O rapaz saiu do quarto real bastante contrariado e após avisar ao mordomo real que atendesse ao rei, bateu à porta do irmão.
-Já sabe que sua noiva chega amanhã? – disse, colocando a cabeça pela porta entreaberta do quarto.
-Sim. Parece que ela virá com o próprio navio – Thomaz fez uma cara de desgosto – pode imaginar uma princesa com seu próprio navio?
-Dizem que ela é bem excêntrica –James riu, assentando-se a vontade na cadeira.
-Você diz excêntrica para não dizer louca, né? –ambos riram, mas logo James ficou muito sério.
-O que você pensa em fazer com Isobel?
-Eu a amo. E não temos culpa desse acordo. Também não posso desapontar nosso pai – Thomaz estava visivelmente desanimado – mas ainda tenho esperança de encontrar uma saída.
-Thommy, não pode condenar Isobel a uma existência como a da minha mãe. Você sabe que isso aconteceu com eles, você está tentando repetir os mesmos erros do seu pai.

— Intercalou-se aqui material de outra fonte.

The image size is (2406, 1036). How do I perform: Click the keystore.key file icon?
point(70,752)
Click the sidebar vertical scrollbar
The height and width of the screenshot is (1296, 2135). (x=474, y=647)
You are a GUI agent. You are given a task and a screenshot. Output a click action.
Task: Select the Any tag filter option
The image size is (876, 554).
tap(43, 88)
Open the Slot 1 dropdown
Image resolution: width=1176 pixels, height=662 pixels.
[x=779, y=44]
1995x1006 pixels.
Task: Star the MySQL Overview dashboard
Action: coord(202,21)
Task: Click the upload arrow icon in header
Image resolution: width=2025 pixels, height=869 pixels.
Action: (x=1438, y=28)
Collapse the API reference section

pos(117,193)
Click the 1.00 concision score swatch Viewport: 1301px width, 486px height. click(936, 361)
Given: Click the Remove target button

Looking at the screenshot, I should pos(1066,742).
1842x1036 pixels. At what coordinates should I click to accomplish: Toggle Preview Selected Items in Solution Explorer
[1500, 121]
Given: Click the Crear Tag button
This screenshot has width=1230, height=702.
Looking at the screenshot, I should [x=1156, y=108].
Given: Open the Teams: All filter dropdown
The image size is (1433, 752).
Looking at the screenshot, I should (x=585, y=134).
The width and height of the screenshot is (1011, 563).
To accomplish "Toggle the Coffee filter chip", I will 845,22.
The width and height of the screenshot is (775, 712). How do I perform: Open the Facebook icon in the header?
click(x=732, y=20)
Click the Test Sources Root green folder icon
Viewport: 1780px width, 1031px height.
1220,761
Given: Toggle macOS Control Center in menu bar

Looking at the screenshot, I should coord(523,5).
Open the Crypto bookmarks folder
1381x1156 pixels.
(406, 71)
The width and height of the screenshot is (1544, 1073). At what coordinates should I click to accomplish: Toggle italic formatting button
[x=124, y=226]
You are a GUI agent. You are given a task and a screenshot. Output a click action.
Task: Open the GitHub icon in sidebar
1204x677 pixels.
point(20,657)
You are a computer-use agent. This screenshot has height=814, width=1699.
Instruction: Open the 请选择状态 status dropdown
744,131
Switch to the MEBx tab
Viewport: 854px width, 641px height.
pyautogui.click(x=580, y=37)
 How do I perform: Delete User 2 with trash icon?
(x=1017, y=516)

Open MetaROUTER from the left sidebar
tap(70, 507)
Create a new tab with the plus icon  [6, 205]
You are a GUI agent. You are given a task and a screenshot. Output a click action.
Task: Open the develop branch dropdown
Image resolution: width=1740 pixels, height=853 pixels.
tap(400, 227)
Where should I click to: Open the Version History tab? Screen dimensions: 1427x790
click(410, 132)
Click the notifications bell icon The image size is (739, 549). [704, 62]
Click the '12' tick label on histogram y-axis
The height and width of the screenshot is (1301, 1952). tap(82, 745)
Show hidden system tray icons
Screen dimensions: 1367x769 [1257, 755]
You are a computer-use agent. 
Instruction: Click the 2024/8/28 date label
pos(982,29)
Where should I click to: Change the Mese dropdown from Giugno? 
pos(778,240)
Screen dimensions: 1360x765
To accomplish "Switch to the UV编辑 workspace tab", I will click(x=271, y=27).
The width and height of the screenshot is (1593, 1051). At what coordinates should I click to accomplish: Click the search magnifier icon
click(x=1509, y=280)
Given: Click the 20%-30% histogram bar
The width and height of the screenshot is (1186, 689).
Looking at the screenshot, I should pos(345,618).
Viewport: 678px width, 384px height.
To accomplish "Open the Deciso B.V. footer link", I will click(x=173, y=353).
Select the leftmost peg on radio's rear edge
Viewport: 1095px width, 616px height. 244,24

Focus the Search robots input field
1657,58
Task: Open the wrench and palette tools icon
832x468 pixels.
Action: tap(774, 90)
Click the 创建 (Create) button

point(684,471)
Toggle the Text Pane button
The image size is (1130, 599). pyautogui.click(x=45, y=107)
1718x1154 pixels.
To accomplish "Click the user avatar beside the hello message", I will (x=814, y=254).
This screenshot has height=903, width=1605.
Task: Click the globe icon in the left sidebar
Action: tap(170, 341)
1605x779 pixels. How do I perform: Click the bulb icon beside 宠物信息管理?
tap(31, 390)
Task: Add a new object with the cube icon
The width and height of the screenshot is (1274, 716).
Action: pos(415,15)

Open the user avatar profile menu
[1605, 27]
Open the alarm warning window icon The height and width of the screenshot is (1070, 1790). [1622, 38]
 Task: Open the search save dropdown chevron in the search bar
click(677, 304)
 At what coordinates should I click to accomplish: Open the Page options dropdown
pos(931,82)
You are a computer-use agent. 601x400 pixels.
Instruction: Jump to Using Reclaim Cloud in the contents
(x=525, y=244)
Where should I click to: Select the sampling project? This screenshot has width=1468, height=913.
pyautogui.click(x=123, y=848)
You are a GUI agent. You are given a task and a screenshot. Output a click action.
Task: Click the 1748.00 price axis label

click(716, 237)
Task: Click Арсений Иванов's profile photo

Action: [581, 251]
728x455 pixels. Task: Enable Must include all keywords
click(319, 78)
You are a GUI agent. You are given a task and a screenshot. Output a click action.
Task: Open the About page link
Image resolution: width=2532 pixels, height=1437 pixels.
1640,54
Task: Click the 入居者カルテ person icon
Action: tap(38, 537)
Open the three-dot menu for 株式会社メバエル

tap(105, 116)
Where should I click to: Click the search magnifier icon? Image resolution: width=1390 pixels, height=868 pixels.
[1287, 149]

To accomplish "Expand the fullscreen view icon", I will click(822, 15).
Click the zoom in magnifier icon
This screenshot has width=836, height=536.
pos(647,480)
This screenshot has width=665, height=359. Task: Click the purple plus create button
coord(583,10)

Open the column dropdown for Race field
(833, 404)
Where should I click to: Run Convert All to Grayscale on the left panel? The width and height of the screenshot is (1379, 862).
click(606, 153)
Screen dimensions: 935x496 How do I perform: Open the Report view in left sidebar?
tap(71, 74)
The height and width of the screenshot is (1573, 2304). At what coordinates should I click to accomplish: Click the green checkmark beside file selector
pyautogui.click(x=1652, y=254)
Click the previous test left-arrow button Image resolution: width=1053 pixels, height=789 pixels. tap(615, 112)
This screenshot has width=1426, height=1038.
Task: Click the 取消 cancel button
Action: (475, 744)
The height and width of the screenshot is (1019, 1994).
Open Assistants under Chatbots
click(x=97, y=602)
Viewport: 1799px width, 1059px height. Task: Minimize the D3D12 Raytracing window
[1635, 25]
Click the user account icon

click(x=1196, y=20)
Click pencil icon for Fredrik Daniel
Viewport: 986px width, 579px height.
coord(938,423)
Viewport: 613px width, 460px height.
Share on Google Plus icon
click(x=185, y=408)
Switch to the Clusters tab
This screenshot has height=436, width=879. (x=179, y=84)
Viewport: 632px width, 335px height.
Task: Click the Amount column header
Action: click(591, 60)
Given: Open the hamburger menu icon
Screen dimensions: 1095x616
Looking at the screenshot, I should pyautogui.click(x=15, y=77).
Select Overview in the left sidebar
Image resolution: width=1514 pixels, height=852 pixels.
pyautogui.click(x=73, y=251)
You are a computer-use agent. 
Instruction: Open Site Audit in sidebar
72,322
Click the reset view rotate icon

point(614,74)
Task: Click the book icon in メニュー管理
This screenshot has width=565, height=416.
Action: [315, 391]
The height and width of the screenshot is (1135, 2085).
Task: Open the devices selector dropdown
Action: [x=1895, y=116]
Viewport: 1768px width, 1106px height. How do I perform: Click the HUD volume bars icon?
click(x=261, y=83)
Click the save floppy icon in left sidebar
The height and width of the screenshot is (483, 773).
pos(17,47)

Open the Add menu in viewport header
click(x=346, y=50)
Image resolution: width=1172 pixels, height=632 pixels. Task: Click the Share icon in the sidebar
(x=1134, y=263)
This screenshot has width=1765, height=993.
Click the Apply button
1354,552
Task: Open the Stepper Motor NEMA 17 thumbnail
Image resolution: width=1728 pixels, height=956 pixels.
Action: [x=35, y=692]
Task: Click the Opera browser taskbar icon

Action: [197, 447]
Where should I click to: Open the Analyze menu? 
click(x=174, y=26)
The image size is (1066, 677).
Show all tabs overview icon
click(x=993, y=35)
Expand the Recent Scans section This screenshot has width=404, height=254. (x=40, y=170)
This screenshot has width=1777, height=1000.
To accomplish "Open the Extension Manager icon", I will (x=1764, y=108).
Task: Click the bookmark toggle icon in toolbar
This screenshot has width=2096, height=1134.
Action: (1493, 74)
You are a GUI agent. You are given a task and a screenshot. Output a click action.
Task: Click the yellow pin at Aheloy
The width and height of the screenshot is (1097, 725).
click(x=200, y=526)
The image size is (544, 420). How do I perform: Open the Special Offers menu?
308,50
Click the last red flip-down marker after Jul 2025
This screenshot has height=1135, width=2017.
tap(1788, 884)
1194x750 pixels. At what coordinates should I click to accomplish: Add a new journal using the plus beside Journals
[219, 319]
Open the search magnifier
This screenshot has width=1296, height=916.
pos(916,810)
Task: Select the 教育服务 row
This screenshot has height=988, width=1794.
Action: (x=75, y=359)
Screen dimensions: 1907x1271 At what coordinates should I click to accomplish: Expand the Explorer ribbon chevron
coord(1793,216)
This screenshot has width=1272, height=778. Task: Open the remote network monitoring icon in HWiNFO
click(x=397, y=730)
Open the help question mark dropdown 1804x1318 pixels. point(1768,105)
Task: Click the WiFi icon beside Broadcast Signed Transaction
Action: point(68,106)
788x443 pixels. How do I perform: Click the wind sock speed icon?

-Não, irmão. Eu jamais faria isso com Isobel. Mas talvez eu possa fazer minha noiva me repudiar antes do casamento. Uma parte do acordo é que ela só se casará aos 18 anos, e ela deverá aceitar por livre e espontânea vontade. Por isso ela ficará conosco esses 8 meses, para que possa decidir se aceita se casar comigo. Meu plano é fazê-la desistir.
James ouviu o plano do irmão em silêncio pelos próximos três quartos de hora, era um plano elaborado e talvez, apenas talvez fizesse algum sentido.